[Dataset entries]
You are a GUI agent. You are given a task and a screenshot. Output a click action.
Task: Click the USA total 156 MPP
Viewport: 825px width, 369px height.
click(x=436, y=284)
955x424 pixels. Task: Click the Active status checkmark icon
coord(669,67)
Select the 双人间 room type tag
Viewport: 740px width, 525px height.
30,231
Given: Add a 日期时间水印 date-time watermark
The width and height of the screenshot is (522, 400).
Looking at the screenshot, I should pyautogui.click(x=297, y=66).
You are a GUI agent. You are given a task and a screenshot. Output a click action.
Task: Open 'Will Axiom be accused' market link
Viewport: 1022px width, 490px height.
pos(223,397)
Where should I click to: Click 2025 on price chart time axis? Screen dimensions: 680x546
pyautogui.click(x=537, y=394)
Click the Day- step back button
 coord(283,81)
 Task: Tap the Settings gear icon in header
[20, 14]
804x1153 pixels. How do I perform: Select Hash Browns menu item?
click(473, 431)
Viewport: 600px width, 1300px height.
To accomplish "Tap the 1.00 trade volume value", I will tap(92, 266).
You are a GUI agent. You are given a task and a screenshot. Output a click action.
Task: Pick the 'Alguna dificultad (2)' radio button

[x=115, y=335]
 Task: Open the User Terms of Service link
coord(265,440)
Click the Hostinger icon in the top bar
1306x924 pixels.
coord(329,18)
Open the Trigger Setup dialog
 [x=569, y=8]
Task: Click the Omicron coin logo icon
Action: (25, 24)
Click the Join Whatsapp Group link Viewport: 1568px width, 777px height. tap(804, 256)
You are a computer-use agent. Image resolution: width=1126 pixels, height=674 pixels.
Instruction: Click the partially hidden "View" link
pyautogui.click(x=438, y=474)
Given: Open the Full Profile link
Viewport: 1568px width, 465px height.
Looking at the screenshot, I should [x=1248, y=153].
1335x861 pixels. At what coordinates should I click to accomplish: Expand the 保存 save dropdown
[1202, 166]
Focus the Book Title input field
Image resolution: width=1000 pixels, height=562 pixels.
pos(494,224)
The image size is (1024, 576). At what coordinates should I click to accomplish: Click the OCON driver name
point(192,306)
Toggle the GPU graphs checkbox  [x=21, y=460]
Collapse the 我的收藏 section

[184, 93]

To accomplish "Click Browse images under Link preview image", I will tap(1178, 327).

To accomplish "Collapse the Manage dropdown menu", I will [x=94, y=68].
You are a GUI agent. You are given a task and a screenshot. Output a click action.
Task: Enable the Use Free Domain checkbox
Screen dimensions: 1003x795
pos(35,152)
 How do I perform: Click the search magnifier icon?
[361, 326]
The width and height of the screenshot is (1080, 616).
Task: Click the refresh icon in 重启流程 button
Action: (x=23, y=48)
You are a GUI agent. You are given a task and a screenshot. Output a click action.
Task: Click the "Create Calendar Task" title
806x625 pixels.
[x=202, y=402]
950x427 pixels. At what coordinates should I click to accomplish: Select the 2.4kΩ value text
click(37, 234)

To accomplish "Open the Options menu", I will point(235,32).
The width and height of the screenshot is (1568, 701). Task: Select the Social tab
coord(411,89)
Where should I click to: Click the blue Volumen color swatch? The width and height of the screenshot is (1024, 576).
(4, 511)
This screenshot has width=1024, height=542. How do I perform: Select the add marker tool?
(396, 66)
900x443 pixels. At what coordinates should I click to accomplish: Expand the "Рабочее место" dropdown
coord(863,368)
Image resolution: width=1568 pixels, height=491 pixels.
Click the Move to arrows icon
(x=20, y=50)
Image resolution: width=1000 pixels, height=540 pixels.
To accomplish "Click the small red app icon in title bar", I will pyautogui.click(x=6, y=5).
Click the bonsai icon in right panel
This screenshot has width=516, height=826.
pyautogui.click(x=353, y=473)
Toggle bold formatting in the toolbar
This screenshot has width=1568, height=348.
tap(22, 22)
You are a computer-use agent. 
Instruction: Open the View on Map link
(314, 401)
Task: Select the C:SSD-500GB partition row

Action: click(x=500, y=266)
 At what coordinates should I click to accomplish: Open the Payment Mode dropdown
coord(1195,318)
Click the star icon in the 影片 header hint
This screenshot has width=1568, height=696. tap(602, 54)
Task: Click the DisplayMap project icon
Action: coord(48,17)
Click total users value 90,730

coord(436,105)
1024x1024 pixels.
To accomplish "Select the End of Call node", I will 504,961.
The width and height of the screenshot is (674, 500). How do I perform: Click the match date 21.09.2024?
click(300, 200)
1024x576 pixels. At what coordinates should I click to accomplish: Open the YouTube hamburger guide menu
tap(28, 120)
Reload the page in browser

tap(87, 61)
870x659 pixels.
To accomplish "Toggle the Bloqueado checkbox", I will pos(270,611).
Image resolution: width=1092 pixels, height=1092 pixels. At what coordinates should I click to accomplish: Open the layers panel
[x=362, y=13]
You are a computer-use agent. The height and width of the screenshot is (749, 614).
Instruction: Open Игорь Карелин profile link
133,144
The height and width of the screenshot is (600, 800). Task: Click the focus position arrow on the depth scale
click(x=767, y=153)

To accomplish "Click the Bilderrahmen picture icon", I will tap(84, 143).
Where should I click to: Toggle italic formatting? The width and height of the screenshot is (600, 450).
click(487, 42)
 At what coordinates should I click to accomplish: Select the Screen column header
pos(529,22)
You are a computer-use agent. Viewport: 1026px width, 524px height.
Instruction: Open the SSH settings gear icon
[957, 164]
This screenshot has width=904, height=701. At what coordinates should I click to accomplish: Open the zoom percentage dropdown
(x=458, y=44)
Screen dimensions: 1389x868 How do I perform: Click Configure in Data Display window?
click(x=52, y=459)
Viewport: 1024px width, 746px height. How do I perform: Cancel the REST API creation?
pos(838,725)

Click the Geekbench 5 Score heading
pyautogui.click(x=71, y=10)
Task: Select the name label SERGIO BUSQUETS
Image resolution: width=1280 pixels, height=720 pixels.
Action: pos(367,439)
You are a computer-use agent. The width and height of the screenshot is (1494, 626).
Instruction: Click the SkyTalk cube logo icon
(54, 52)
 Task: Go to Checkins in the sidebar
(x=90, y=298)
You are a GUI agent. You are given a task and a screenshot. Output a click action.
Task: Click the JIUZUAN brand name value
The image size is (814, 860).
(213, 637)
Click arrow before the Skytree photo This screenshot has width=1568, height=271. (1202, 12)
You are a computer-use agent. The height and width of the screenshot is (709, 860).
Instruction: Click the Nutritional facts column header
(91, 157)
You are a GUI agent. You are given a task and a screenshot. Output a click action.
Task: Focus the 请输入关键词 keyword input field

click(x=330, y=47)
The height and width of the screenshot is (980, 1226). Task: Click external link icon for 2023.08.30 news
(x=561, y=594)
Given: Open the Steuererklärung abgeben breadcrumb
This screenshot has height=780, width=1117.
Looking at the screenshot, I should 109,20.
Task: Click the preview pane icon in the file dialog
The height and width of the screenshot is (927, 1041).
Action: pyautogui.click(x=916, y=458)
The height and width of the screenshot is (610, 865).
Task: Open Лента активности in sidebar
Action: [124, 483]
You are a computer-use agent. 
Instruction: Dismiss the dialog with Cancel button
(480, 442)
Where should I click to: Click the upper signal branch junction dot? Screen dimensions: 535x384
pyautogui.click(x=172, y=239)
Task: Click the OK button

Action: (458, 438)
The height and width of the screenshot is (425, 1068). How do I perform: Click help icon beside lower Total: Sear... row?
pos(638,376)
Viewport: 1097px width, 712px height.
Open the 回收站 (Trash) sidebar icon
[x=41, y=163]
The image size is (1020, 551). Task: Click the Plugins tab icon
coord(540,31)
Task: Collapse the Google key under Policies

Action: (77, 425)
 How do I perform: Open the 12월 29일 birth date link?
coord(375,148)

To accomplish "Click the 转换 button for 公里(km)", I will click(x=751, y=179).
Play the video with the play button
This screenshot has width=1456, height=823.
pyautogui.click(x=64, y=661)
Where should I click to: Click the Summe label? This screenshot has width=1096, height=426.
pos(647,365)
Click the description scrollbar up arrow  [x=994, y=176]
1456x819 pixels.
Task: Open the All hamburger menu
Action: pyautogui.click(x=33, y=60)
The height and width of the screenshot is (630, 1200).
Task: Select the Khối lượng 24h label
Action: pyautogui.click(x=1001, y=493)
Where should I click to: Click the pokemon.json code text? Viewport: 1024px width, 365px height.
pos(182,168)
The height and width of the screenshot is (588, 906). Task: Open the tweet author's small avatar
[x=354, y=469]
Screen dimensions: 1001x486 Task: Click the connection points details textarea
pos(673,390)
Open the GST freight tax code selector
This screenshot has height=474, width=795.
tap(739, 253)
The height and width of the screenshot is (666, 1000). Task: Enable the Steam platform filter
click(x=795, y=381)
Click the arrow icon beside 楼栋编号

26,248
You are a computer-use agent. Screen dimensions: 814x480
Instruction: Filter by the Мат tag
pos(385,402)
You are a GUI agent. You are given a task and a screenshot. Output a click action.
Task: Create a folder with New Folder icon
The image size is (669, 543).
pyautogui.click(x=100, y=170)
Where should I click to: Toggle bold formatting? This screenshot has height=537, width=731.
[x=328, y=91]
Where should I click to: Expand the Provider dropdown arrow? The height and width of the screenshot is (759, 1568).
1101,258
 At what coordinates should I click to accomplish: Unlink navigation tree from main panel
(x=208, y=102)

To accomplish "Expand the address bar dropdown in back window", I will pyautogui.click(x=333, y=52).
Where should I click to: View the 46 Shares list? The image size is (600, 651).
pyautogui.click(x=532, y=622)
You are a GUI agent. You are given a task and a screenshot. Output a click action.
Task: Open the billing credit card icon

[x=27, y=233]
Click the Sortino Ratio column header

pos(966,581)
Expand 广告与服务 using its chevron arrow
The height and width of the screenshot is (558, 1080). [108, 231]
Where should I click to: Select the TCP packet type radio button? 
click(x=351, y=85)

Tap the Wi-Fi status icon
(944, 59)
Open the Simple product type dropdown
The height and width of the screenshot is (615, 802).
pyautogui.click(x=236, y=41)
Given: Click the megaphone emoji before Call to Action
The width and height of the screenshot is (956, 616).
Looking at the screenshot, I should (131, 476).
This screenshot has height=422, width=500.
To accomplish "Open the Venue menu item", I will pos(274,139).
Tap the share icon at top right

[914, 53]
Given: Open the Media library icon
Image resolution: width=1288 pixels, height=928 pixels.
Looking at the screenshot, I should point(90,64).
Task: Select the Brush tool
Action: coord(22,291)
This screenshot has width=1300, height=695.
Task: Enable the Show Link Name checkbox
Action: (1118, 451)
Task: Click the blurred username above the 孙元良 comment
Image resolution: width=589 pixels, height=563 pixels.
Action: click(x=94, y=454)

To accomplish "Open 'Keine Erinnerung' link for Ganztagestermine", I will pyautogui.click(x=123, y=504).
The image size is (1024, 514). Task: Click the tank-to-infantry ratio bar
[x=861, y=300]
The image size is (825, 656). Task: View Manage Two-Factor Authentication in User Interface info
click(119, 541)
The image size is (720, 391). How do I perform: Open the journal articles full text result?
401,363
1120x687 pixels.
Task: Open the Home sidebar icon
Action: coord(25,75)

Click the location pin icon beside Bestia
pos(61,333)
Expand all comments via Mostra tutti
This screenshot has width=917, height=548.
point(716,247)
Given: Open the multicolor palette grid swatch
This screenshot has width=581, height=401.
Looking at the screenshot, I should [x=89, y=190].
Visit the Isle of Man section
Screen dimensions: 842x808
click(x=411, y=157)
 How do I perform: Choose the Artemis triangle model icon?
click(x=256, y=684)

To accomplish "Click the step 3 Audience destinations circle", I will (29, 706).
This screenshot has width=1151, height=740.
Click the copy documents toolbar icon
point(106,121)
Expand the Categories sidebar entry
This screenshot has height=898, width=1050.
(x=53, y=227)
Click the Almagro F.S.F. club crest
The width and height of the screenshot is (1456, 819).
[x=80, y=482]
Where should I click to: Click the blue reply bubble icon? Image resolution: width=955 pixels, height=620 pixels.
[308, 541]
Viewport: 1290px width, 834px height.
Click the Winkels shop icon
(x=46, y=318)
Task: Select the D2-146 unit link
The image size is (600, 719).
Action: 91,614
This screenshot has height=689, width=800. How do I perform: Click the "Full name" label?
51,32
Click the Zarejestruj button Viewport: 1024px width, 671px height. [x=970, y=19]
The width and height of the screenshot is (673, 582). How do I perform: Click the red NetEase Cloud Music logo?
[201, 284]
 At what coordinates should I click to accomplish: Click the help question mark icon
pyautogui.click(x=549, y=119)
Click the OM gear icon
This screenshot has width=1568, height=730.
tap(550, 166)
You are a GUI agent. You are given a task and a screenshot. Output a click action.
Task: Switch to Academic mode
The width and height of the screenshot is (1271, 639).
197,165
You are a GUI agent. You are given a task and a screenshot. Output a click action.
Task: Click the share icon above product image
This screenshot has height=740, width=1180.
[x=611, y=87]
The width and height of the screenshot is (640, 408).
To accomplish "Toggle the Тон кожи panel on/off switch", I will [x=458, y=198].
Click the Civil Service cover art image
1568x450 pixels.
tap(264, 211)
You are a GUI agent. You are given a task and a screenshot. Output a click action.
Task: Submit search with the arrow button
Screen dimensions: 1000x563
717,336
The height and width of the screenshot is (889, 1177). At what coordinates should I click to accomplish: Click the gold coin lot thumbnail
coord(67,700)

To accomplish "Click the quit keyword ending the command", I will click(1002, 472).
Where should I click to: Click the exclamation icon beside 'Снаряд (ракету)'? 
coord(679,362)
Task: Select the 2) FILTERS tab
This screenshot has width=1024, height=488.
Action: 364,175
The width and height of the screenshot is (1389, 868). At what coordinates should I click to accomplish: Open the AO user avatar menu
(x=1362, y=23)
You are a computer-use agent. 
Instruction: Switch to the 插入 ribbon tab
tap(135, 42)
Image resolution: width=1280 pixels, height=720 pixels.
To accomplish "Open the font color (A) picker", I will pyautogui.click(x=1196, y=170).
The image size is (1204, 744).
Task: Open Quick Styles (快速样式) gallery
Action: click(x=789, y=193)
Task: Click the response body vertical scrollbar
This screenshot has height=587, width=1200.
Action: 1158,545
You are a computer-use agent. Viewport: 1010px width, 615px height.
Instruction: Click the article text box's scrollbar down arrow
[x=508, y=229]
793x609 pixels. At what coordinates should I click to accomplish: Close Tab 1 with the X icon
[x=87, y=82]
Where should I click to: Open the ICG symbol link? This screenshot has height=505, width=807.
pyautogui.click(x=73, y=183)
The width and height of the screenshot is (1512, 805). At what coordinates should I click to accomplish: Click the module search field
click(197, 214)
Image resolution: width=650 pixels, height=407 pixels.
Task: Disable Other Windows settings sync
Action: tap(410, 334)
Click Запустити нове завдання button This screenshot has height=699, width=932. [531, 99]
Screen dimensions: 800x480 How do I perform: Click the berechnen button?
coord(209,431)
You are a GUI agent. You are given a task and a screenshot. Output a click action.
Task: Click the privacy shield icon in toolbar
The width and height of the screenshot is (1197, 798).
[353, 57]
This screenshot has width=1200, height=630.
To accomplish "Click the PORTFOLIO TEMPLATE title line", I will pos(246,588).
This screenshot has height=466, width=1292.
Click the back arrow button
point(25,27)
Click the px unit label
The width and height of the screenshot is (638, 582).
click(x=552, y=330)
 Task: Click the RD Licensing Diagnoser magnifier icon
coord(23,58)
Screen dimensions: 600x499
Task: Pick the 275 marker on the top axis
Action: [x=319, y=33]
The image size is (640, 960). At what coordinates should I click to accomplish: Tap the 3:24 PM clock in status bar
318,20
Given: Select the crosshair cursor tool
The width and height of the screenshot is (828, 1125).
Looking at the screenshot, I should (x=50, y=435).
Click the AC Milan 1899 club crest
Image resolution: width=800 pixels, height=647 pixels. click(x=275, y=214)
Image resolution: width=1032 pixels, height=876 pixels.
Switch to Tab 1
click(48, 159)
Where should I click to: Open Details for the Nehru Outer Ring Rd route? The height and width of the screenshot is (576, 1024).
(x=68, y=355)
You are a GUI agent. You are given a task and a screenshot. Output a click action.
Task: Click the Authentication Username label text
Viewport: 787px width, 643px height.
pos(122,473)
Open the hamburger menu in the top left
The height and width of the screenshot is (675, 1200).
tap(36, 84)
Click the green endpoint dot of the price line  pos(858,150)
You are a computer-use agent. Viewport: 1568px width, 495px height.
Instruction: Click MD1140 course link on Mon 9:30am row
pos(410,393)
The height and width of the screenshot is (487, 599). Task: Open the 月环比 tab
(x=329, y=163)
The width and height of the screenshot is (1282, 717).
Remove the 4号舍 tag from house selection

## What is required
For the string "before", go through the entries above and copy each line where it occurs.

## Response box
Click arrow before the Skytree photo This screenshot has width=1568, height=271. (1202, 12)
Given: Click the megaphone emoji before Call to Action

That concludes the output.